This article is more than 10 years old.

France's richest resident, cosmetics heiress Liliane Bettencourt, is in desperate need of some concealer. The 82-year-old controlling shareholder in L'Oreal , worth some $17.2 billion, is fending off allegations of ugly behavior by her father, L'Oreal founder and alleged Nazi sympathizer Eugene Schueller.

Paris-resident Edith Rosenfelder, 76, filed a $30 million criminal suit against L'Oréal and German insurance company Badischer Gemeinde Versicherungs-Verband (BGV) in Paris in 2001 and is still awaiting her day in court. According to the suit, the Rosenfelder home in Karlsruhe, Germany was illegally seized in 1938 by BGV, before the transport of Rosenfelder's parents to Auschwitz. (Her mother died there. Her father died in Geneva in 1945.) According to the complaint, in 1954, BGV sold the plot of land once housing the Rosenfelder family's Victorian estate (the house was bombed during the war) to Schueller--Bettencourt was 31 at the time--though he knew it had been confiscated from its Jewish owners. By that time, German restitution laws mandated that property seized from Jews during the Nazi era must be returned to their rightful owners.

In France it is commonly believed that Schueller had close ties to the Nazi regime. During the 1930s, he is said to have hosted meetings of La Cagoule, a fascist group with Nazi sympathies, at L'Oréal's headquarters on rue Royale in Paris. Schueller eventually transformed the Rosenfelder land into L'Oréal's German headquarters. The site also stood behind the Gestapo and La Cagoule's headquarters. In 1991, he sold the property for $3.8 million to a German governmental agency.

Rosenfelder hasn't had much success recovering any monies from L'Oréal. In 2001, she sued the company for extortion and receipt of stolen property. In a written response, Lindsay Owen-Jones, chief executive of L'Oréal, responded in French, saying "Beyond the accusations, which wound me personally, the threatening tone of your demands, unusual for a lawyer, raises a number of questions."

That case was eventually dismissed due to jurisdictional issues. (Rosenfelder's appeal was also dismissed last November). L'Oréal has since had no further comment on the case and Bettencourt is notoriously press shy. BGV has also stayed mum, with the exception of a 2001 letter saying that it had settled with the Jewish Restitution Successor Organization.

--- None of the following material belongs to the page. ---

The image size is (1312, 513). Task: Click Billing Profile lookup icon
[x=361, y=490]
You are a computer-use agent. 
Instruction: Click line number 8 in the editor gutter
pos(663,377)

While Rosenfelder awaits another day in court, she has been busy publicizing her claims against L'Oréal. Her story has appeared in French newspapers and last year her daughter, Monica Waitzfelder, published L'Oréal a pris ma maison (L'Oréal Took my House). The book details Rosenfelder's fight with L'Oréal, replete with detailed documentation. Though Bettencourt isn't a named defendant in the case, she may be compelled to provide testimony. "During all these years they were in our house without paying us anything, and sold it for an enormous profit," says Waitzfelder.

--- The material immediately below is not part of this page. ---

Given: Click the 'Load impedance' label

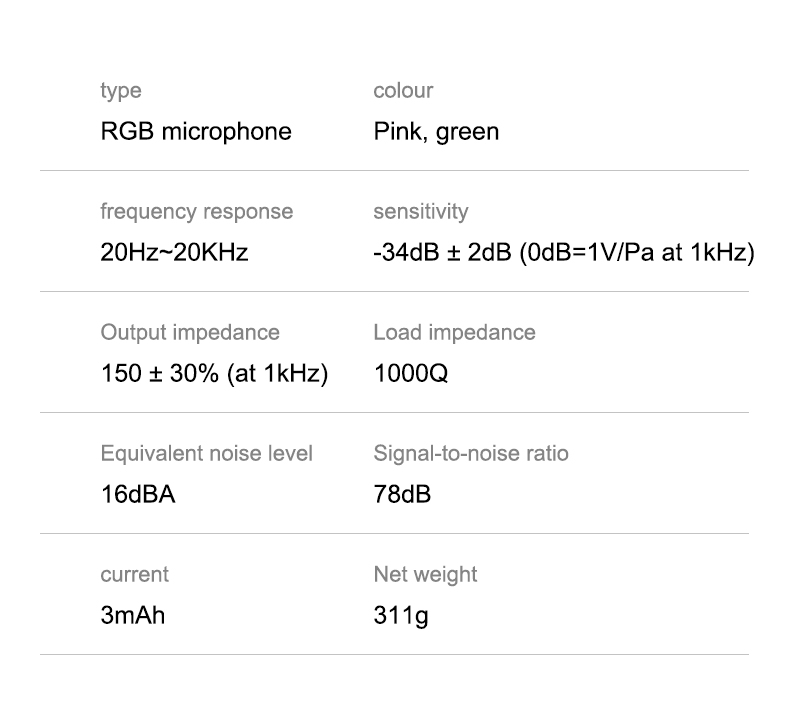Looking at the screenshot, I should coord(454,332).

The case marks the first time that a large French company has been prosecuted for seizing Jewish property. But similar cases are in front of other European courts. Last December Germany's Highest Administrative Court ruled that land formerly owned by the Wertheim family, descendants of a Berlin department store dynasty, is governed by the country's restitution laws. The Wertheims claim that after the Berlin Wall fell in 1989, German retail giant KarstadtQuelle illegitimately acquired land in Berlin that the family owned during the Nazi era. KarstadtQuelle then sold the property to German billionaire Otto Besheim in 2000 for $150 million. On March 4 the Berlin Restitution Authority, through the Jewish Claims Conference, awarded the Wertheim family $17 million. KarstadtQuelle is hoping to appeal.